¡Maldita sea, acaso no habrá otra manera de comenzar el día que levantándose!… La cama, caliente y acogedora, se negaba a mi huida cobarde y fría, justo a las seis de la madrugada cuando los sueños ya andan a punto de caramelo y la temperatura entre ambos es la idónea.
Ella penetró en la habitación como siempre silenciosa y en pijama. Sabía que no me gustaba hablar a aquellas horas, y así, muda, tiró de la interminable correa de la persiana, con temor a producir demasiado ruido, sólo el imprescindible (el ruido, me irrita en extremo, y más si quien lo produce es ella, siempre tan patosa). Tuvo que encender la luz, el invierno se hacía ya muy largo, por aquellas horas ni tan siquiera se adivinaba el amanecer. Una densa niebla oscura lamía los cristales, mientras en el interior, al otro lado de la realidad, chorreaban los vapores pegajosos de toda la noche en mi habitación.
Entre las telarañas del sueño sabía que tenía que recordar algo, estaba seguro. Pero, sin duda, no podía ser importante, porque se me había olvidado. Sólo me quedaba el poso molesto de una intención. Ese algo que nunca olvido, pese a qué no pueda acordarme de nada más… Inevitablemente me incorporé resignado y ella se perdió rápida hacia la cocina para preparar mi desayuno y la tartera.
Esa mujer había estado conmigo desde lo que podía abarcar mi memoria. Adoptaba una actitud peculiar, realmente enigmática; temerosa en los últimos tiempos, sin que yo pudiera comprender por qué. Me vigilaba por la espalda mientras escribía, me preguntaba cautelosa sobre mis amigos, extraños a ella casi todos. Tengo que reconocerlo, sin duda daría algo grande por saber lo que pensaba en cada momento. Nunca lo dijo, pero sus miradas me acusaban directamente de mi distanciamiento. Resulta curioso pero no podía recordar cómo y cuando la conocí, estaba allí y eso es todo, estaba en el principio y en el final de todo lo que uno puede recordar.
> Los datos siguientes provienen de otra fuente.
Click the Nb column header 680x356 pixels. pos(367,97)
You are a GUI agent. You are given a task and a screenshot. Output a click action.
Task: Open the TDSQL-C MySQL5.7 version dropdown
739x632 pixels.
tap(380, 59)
Y ni tan siquiera sabría explicar el porqué de su presencia y su docilidad.
Ella ya había ido antes al servicio y se había cuidado de no hacer ningún ruido que me despertara un minuto antes de mi hora. Como de costumbre, lo dejaba todo limpio y con la luz encendida. Con la maquinilla de afeitar y el dentífrico a mano. No me gustaba buscar cosas escondidas, ¡valla a saber usted donde!, por aquella casa y más en aquellas horas (ella lo sabía bien y procuraba, en lo posible evitar el que yo pronunciara su nombre, con mi particular tono vespertino para reprocharle, las dos cosas; la primera el estar buscando lo que no encontraba y la segunda haberme hecho hablar tan de mañana). Salía ya del excusado cuando me interceptó en el pasillo ofreciéndome amable, el abrigo, con las llaves y la cartera. Me estaba mirando como ella sólo me sabe mirar y empecé a encontrarme molesto con su presencia. Aquél silencio representaba una rara especie de respeto, hecho de íntimas esperanzas y reproches solapados. Ella dirigía sus ojos a mí, pero no me miraba, era a otro a quien veía.
Evité que me rozara tan siquiera y logré llegar, ya con el abrigo sobre los hombros a la cocina. Sobre la mesa, estaba preparado el café cortado con leche tibia de la mañana. Ella se escurrió tras la puerta. Me estaba mirando, lo sentía, no quería verla. Pero por el rabillo del ojo me la imaginaba, como una sombra entrañable, displicente y dispuesta a dejarse matar por el más pasajero de mis caprichos. Era irritante pero inevitable. El café estaba caliente, le dirigí una mirada de amonestación, que pareció entender perfectamente porque achicó, aún más sus ojos de perdiz, redondos y pequeños. Y suspiró…
Terminé mi desayuno lo antes posible y cogí mi tartera. Me sentía incómodo sin saber precisar un porqué. Ella abrió la puerta y encendió la luz del portal. Cuando estuve fuera, quebrantando todas las normas, me acarició un hombro y me dijo:
– Adiós, hijo.
Volví la cabeza asombrado y sin más, bajé trastabillando confuso por las escaleras. Era extraño, ¿por qué me dijo eso? nunca nos hemos despedido, tan de mañana. Y ella lo sabía perfectamente. Le di vueltas a la cabeza, yo sabía que ella continuaba allí, en la escalera, con la puerta abierta, por sí se me apagaba la luz, para volver a encenderla. Escuché en el eco del amplio portal un gran suspiro que bajó a mí, amplificado por los muros, como un soplo que me hizo recordar. Claro, hoy es su cumpleaños… Me había llamado hijo, era mi madre y que distinto sonaba en sus labios.